_REQUIRED WORK_. Below is a listing; repeat exactly the lines from the one containing "Products (691, 68)" to the one containing "Project Stories [menuitem] (1013, 567)", both included.

_DATA_.
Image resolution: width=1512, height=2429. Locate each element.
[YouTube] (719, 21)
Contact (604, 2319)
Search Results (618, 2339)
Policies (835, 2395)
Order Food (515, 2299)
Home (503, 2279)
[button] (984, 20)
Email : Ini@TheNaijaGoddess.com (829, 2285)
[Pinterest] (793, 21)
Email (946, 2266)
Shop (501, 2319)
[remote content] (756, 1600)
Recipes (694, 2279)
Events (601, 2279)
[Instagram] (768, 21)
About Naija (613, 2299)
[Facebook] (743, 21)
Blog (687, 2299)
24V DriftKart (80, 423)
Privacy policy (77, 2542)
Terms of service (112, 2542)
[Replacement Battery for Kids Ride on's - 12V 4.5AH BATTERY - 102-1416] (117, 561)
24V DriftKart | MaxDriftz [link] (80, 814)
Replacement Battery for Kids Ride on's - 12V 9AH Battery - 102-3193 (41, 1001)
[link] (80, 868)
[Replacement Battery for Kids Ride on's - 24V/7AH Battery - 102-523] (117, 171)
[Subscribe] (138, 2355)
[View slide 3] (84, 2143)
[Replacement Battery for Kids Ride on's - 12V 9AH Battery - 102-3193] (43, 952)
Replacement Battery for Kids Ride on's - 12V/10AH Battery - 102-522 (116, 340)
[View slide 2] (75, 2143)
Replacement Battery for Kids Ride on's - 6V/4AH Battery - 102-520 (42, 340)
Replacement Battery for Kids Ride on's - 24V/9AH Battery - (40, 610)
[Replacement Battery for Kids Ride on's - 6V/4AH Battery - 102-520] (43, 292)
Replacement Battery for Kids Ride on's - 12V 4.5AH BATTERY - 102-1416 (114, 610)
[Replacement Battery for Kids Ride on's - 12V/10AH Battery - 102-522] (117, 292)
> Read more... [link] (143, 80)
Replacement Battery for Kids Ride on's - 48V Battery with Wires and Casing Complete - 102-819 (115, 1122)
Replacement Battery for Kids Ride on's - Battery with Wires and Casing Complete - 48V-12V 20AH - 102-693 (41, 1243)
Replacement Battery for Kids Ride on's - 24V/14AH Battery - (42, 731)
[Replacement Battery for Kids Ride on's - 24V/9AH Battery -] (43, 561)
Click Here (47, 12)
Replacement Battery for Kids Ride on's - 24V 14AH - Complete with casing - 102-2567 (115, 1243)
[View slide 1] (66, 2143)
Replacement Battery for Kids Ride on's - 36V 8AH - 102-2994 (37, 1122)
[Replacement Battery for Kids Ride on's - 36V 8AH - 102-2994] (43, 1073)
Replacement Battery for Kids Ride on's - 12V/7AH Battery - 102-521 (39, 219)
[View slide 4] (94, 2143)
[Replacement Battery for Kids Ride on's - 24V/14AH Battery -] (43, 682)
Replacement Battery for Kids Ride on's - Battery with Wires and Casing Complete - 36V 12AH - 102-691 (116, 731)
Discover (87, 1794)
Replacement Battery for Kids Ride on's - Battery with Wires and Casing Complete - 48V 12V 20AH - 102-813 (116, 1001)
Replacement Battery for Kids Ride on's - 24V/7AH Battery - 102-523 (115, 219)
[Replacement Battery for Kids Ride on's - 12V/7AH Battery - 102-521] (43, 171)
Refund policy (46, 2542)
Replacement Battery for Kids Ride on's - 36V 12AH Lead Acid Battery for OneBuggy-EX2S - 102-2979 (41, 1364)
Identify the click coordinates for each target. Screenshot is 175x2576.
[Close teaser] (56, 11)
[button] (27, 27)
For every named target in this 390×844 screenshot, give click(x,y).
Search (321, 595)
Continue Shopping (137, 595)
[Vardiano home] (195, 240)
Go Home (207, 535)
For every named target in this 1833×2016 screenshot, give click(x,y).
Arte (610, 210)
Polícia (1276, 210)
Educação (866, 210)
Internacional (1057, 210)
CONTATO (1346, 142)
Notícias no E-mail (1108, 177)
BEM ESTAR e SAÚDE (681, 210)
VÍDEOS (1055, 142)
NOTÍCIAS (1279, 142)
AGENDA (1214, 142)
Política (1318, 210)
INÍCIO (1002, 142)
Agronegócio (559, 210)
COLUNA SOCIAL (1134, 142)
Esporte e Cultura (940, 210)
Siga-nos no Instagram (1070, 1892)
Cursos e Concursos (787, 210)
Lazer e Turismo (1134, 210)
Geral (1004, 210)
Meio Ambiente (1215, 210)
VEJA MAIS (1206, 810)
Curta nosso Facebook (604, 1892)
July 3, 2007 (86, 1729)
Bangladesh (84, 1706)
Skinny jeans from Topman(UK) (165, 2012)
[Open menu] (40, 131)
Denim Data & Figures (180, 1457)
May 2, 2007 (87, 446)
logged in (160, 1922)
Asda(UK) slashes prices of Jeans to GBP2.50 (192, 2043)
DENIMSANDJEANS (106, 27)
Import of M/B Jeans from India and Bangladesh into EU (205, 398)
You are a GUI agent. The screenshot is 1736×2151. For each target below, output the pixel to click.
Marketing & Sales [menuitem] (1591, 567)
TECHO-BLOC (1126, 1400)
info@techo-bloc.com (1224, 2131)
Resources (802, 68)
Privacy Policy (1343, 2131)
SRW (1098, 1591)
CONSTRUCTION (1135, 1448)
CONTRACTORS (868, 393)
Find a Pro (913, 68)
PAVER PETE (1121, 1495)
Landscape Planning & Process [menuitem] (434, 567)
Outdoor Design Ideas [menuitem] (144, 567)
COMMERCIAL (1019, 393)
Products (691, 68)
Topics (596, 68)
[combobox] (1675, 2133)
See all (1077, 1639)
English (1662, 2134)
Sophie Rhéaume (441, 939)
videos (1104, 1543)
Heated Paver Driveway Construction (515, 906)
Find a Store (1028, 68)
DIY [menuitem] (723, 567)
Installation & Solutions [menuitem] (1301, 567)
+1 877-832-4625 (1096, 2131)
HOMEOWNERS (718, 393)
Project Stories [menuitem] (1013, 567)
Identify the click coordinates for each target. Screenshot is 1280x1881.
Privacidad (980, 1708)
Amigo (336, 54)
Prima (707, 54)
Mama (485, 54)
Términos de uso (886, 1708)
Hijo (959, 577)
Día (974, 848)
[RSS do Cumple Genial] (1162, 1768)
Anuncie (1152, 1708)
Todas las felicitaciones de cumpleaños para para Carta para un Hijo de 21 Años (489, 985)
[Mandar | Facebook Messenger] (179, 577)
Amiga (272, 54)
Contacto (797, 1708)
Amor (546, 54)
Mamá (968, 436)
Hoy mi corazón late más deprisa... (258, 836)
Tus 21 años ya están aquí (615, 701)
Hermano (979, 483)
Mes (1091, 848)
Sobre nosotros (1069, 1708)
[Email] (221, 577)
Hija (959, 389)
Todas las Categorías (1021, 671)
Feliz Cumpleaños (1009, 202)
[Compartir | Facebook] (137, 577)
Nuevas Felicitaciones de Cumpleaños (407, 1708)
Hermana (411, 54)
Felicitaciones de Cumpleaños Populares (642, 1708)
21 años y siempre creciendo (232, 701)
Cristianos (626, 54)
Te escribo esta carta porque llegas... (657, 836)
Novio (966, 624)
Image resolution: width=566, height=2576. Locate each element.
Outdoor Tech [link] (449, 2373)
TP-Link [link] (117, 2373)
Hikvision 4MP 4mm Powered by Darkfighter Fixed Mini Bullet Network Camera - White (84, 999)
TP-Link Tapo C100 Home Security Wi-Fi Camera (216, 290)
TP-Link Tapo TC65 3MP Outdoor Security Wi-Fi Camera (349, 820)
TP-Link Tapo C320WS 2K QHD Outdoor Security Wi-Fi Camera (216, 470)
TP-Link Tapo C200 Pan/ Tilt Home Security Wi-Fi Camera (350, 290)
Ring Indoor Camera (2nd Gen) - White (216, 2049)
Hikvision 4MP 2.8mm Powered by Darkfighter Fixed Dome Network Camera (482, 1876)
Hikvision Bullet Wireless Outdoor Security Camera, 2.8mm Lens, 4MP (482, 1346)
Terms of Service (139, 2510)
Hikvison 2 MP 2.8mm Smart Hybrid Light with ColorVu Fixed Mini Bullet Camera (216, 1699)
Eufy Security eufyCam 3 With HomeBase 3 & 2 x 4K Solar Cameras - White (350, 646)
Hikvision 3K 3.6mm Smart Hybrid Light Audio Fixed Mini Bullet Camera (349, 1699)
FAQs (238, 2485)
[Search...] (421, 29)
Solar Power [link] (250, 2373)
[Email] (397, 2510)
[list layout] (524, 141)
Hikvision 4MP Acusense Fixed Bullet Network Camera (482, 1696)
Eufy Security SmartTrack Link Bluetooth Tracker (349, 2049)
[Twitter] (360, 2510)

_RESPONSE BELOW_.
Products (691, 68)
Topics (596, 68)
[combobox] (1675, 2133)
See all (1077, 1639)
English (1662, 2134)
Sophie Rhéaume (441, 939)
videos (1104, 1543)
Heated Paver Driveway Construction (515, 906)
Find a Store (1028, 68)
DIY [menuitem] (723, 567)
Installation & Solutions [menuitem] (1301, 567)
+1 877-832-4625 (1096, 2131)
HOMEOWNERS (718, 393)
Project Stories [menuitem] (1013, 567)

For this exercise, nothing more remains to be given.